Pixel coordinate grounding data:
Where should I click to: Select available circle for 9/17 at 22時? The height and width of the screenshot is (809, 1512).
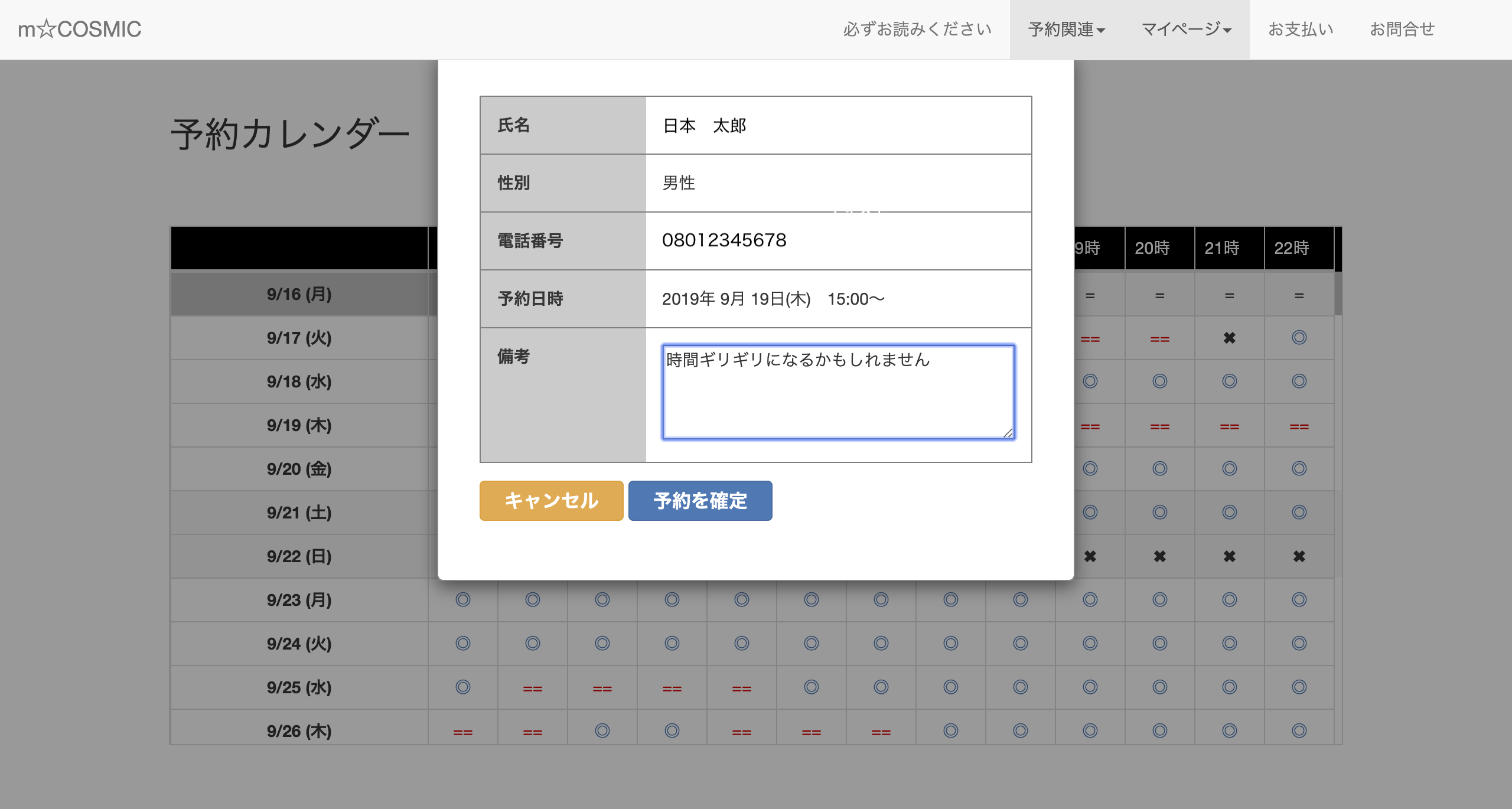[x=1299, y=338]
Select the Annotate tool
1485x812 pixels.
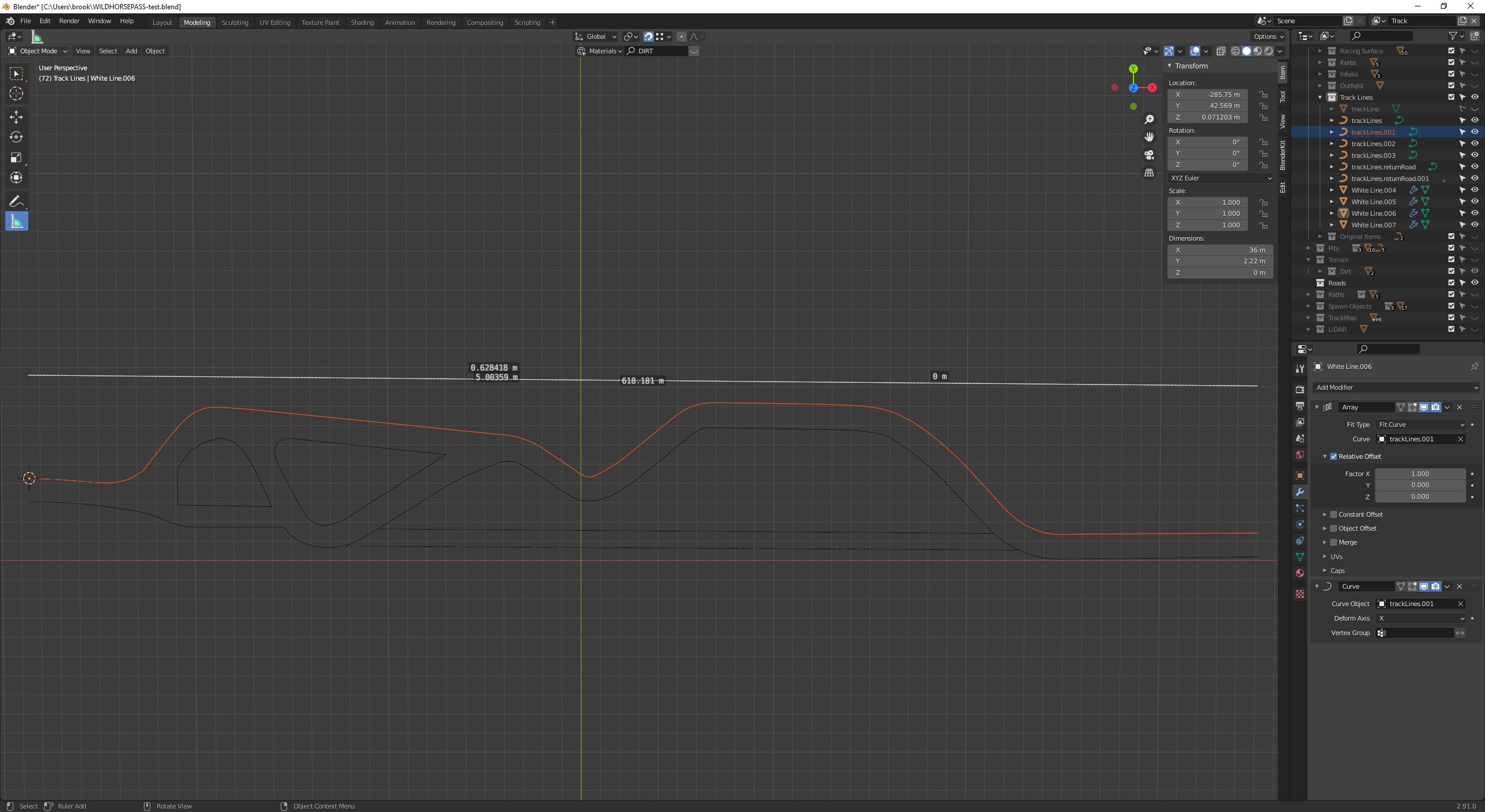click(x=16, y=201)
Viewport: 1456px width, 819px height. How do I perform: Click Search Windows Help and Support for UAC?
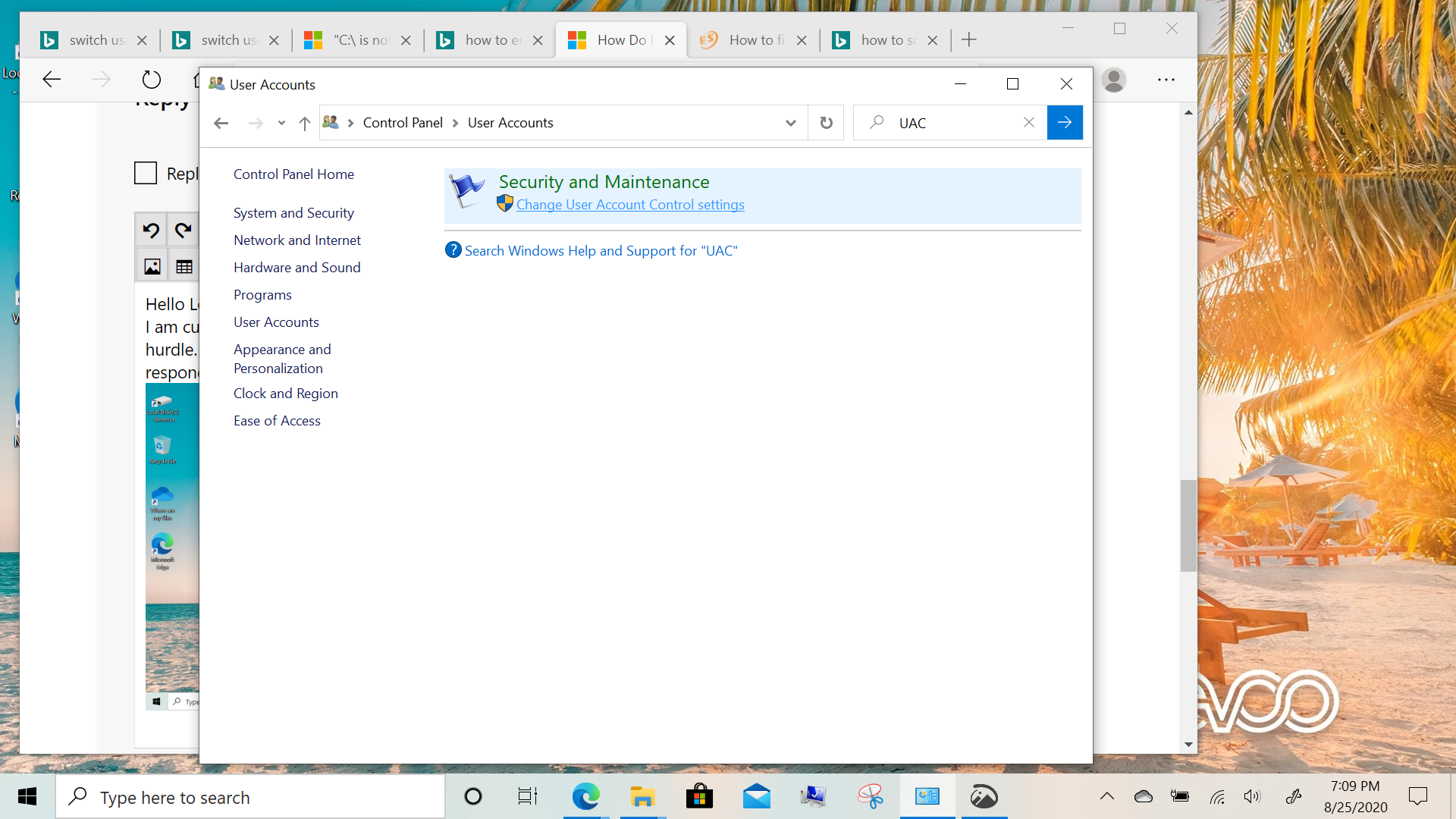click(601, 250)
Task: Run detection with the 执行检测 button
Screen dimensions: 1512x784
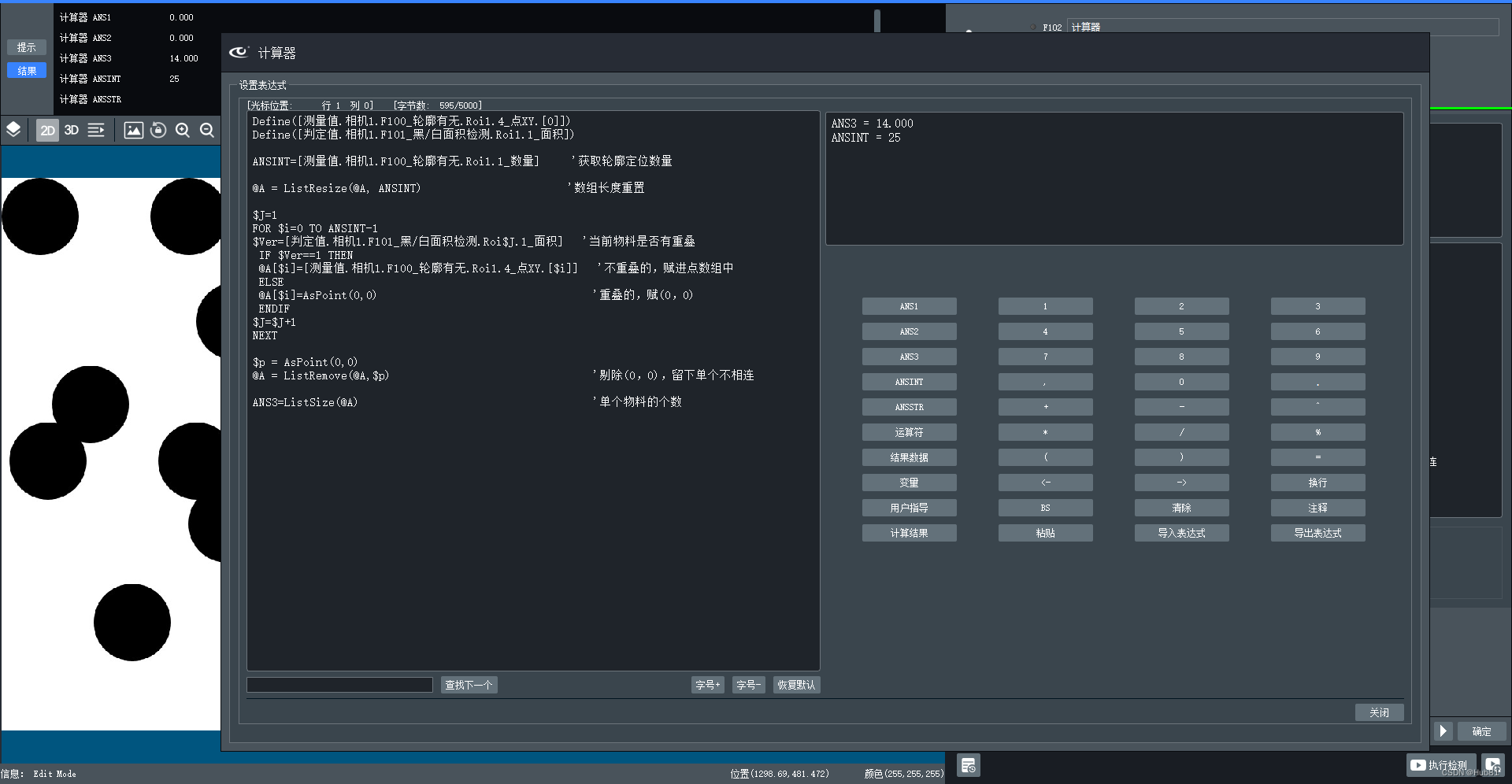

- [Exercise brief]:
Please transcribe, with no additions, the lines starting at the one that contains "Viewport: 1456px width, 819px" and running through the last line of the entries, inclusive. Leave the pictures out.

- [Task result]:
Viewport: 1456px width, 819px height. How do I perform: Click Search Windows Help and Support for UAC?
click(601, 250)
Task: Run detection with the 执行检测 button
Screen dimensions: 1512x784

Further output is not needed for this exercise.